Hi, I'm Banana!
You know what? Why don't you just go ahead and call me 'Banana,' okay? All my friends call me Banana, so enough of this "Mister Banana," stuff. Great! Fantastic, super-duper. I'm so happy to be the only Banana in your life. It really is a great pleasure to be Top Banana around here. No, no - I don't mean to say you should address me as Top Banana. Ha ha! Banana is fine, Banana is fine.

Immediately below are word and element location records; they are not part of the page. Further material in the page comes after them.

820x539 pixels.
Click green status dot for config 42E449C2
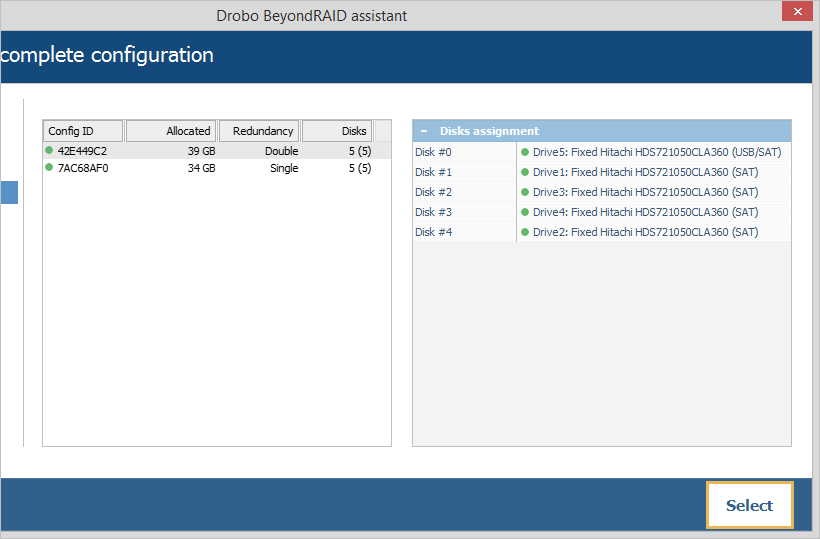[49, 151]
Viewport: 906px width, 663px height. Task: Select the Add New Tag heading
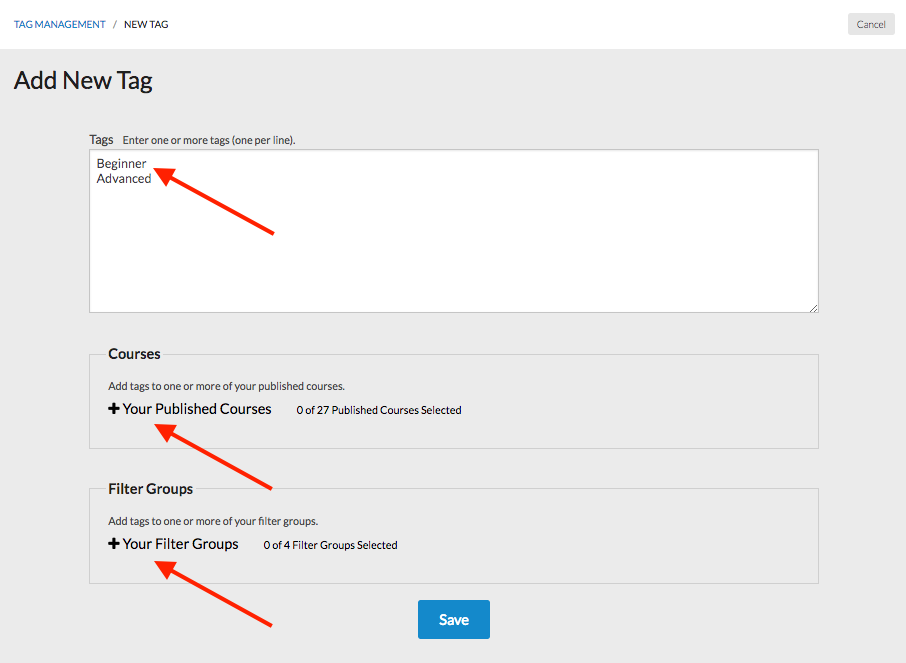pos(83,80)
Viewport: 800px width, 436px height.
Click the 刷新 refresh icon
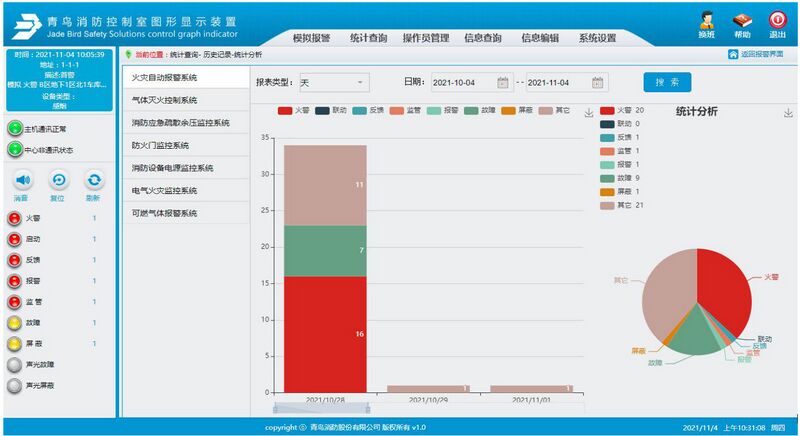(93, 180)
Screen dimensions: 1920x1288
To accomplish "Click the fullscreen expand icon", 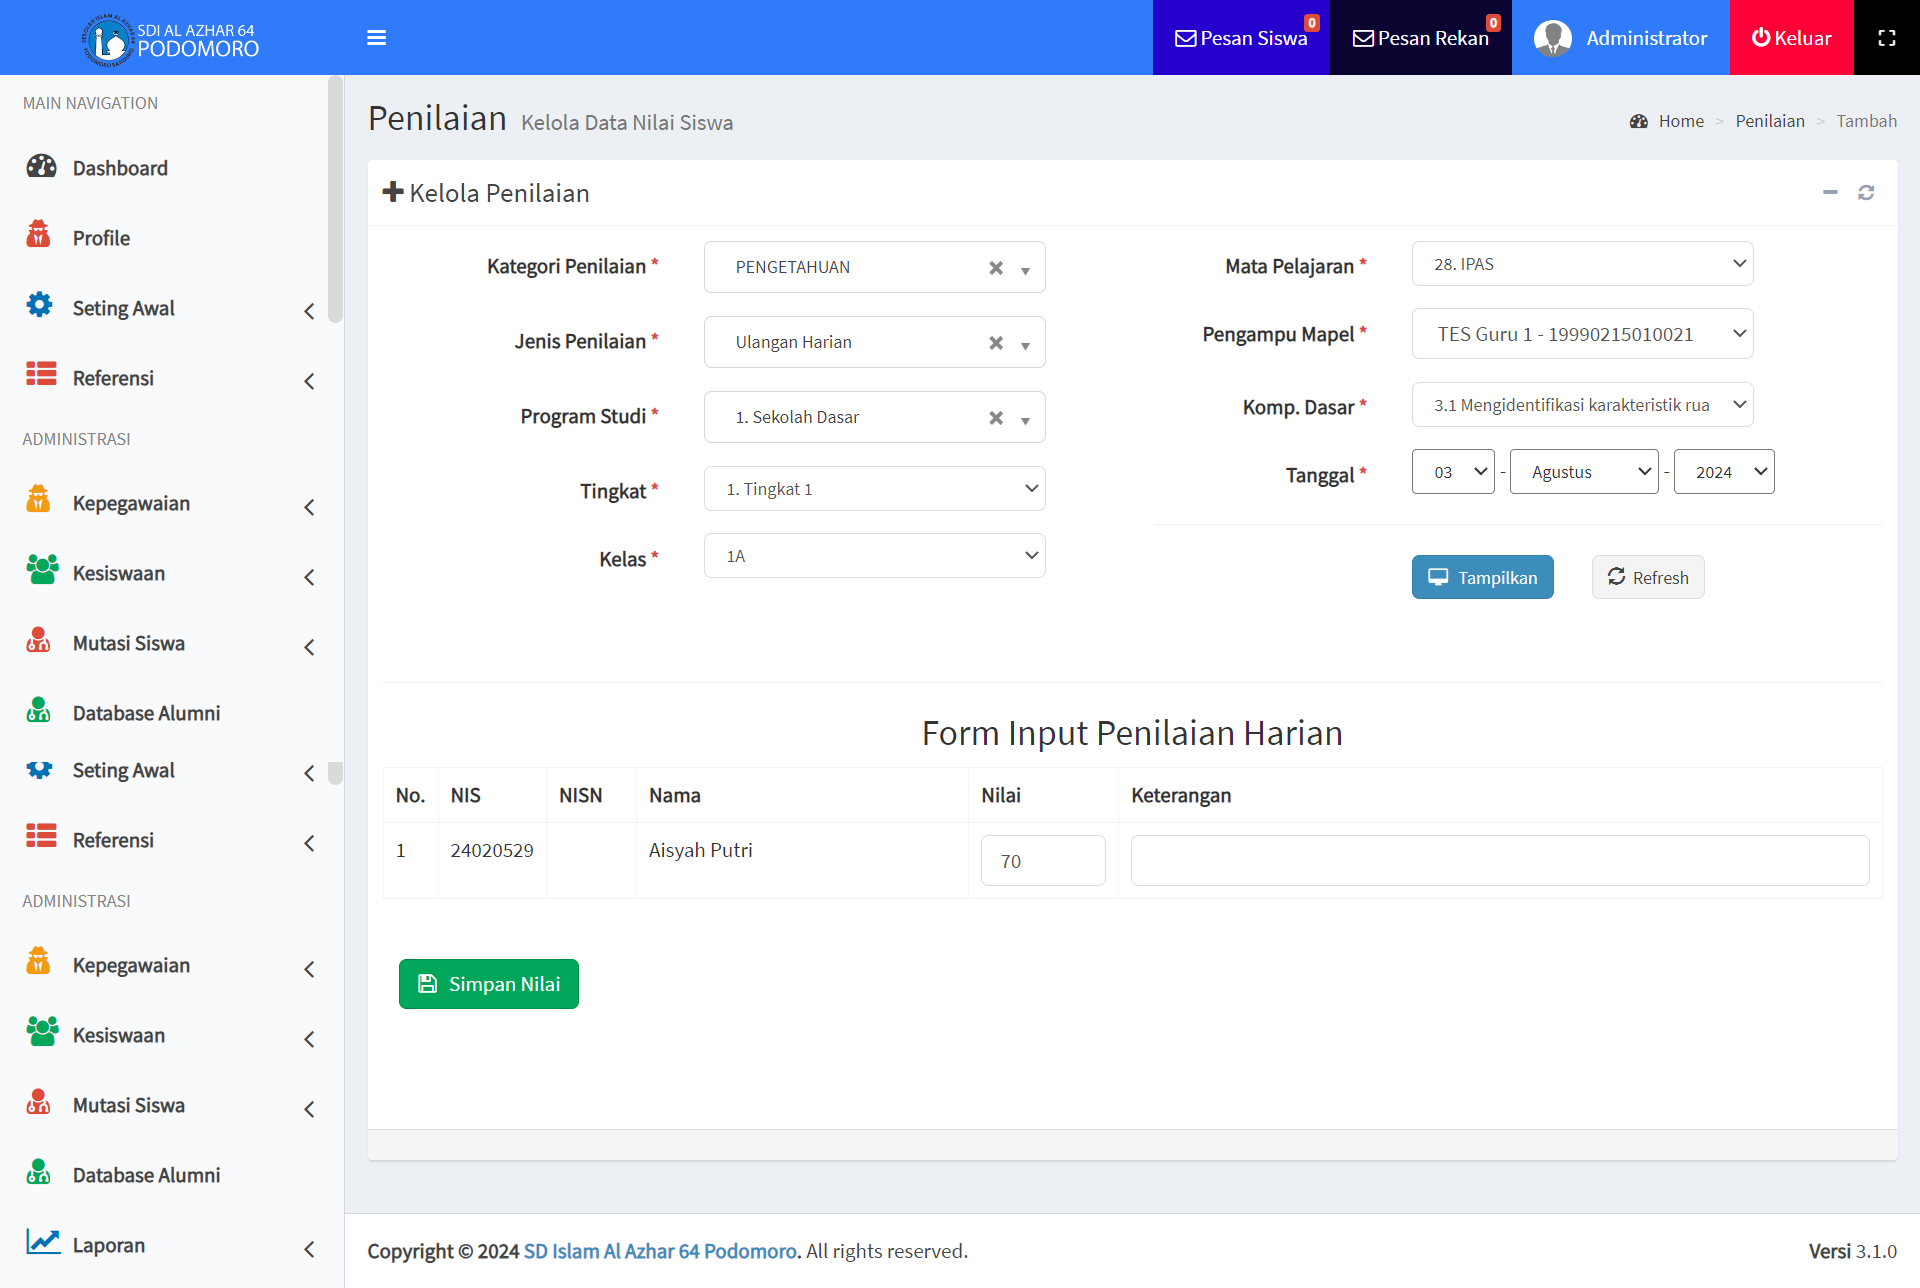I will point(1886,38).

Yes, well, it has its share of tediums, to be sure. Especially when I'm eating a banana, and one of my friends says something like, "Hey, Banana, is that a banana in your pants?" or, "How bout you give me some of that banana, Banana?" Then I have to be like, "Whoa, now, slow down! Hands off the Banana, man!" Or, "Hands off the Banana Man, man!" Seriously, what are they trying to do to their poor friend, Banana?
So what I'm thinking is, when my boy, Banana, is old enough to -- What's that? Oh, yes, you can call him Banana, too. He's the resident Banana Boy. That's right, can you say Banana? Banana?
Banana?
No, please, stay. Really, he's about to do it. He's about to say, 'Banana.' Come on, Banana. That's right, BANANA. BA NA NA.
What, you don't like the Bananas anymore? You got something better to do? Come on, stay here and watch Banana say "banana" or Little Banana's going to freak out.
I'm only kidding!
No I'm not. Sit the fuck down.
Fine, fine, that's all right. You gotta split, ha ha. Heard that one before, haven't we, Banana? Well, anyway, we understand. Tell them 'hi' from Banana, okay! And from little Banana!